I began drinking
coffee when I was in high school. My
father was my alarm clock and at 6:30 AM he scratched my head and as I sat at
the edge of the bed, he handed me a cup of his Swedish style coffee—with lots of
cream and sugar. I glugged it down and
was fired up for the day. At NYU, GIs
from WWII taught me to drink coffee black and unsweetened and that I have done
ever since. Coffee was cultivated in the Middle East but got its origins as a
beverage in Ethiopia and it spread to Yemen.

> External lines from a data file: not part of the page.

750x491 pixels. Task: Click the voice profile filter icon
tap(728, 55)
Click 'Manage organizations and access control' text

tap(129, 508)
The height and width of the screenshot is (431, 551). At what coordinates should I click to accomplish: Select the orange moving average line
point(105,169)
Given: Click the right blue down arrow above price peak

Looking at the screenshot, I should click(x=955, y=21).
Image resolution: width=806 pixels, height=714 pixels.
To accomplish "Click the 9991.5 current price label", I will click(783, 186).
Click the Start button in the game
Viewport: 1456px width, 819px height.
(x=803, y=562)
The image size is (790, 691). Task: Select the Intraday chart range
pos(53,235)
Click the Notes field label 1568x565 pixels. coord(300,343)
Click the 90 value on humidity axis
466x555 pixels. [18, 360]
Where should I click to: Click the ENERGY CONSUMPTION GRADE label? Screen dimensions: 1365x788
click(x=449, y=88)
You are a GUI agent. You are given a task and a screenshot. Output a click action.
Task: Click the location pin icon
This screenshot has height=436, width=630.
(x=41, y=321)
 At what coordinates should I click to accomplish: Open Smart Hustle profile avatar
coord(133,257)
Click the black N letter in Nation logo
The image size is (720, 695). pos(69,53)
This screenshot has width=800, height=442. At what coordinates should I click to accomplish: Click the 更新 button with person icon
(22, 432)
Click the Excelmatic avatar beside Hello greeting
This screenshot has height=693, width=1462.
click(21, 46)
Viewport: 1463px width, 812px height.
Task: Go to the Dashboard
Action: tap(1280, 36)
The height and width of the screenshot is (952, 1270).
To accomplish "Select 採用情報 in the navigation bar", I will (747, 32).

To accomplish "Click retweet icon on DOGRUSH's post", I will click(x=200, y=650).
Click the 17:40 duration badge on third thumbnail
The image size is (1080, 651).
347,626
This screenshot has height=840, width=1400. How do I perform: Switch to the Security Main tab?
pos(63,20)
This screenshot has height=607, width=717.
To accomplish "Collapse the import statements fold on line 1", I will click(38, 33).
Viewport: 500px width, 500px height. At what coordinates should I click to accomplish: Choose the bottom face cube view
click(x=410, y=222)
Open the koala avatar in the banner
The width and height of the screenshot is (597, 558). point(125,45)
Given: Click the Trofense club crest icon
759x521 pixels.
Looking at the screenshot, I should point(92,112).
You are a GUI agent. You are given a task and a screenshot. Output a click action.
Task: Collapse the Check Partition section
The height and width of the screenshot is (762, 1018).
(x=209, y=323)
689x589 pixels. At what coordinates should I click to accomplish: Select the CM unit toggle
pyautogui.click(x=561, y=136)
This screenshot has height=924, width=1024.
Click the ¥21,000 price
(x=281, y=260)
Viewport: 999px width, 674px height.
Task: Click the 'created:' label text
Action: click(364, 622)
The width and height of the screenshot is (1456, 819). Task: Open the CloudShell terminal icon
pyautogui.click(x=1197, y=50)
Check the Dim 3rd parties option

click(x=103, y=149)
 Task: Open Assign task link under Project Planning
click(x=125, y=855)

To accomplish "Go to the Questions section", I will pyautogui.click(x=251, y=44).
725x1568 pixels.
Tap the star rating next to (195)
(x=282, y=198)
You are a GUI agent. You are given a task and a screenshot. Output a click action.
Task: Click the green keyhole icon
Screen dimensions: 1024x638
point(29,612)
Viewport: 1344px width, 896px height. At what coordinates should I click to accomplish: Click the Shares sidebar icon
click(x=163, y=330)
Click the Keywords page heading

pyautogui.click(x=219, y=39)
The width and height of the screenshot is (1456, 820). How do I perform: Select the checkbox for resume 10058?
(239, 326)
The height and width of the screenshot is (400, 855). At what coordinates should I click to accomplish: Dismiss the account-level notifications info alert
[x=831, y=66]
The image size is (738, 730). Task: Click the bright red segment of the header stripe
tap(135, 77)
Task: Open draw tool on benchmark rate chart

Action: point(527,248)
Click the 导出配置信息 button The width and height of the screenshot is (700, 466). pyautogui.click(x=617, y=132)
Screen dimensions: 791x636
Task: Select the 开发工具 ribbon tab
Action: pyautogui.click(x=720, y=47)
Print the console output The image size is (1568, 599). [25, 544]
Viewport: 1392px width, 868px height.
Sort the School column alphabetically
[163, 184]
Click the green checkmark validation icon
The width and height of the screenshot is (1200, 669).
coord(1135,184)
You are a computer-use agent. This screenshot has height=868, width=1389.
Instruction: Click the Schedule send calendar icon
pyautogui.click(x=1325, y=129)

It got to Europe from Constantinople
to Venice by Italian traders during the Renaissance. Coffee beans were smuggled out of the Middle East
to India and later to Java (hence a cup of Java), and then to the Caribbean and
South America. The first coffee houses in England began in 1637. It was not until 1683 that coffee shifted
from black and unsweetened to cream and honey in Vienna. Coffee houses spawned the stock exchange and
the Royal Society among other enterprises.
In 1773 our Boston Tea Party led to the American patriotic duty to drink
coffee and shun tea. Coffee percolators were invented in 1818. Decaffeinated coffee was invented in
1903. Instant coffee was introduced in
1938. The coffee break was invented by a clever marketer in 1952 and the
variety coffee house became nationwide with Starbucks in 1982.
Coffee comes from a red berry of the tree Coffea arabica. The berries are dried,
the seeds removed and roasted and then the seeds are ground. Coffee’s appealing qualities include its
stimulation from caffeine that in many people represses drowsiness. Caffeine is a purine (like adenine and guanine
found in DNA) but it is only weakly mutagenic at high doses. At various times
coffee was considered satanic (but Pope Clement VIII approved it in 1607) or
equivalent to alcohol (and hence not permitted for early Moslems). It is still
banned by Mormons (Latter Day Saints) and when I spent a semester as a visiting
professor teaching at the University of Utah, those who drank caffeinated
coffee were called “Jack Mormons.” Most
observant Mormon students drank decaffeinated coffee (such as Sanka) or ersatz
coffee (such as Postum that C. W. Post made from roasted wheat bran and
molasses). During World War II when coffee was rationed, I remember hearing on the radio Eleanor Roosevelt describe how she mixed yesterday's coffee grinds with Postum and a spoon of fresh coffee grounds to make coffee for Franklin.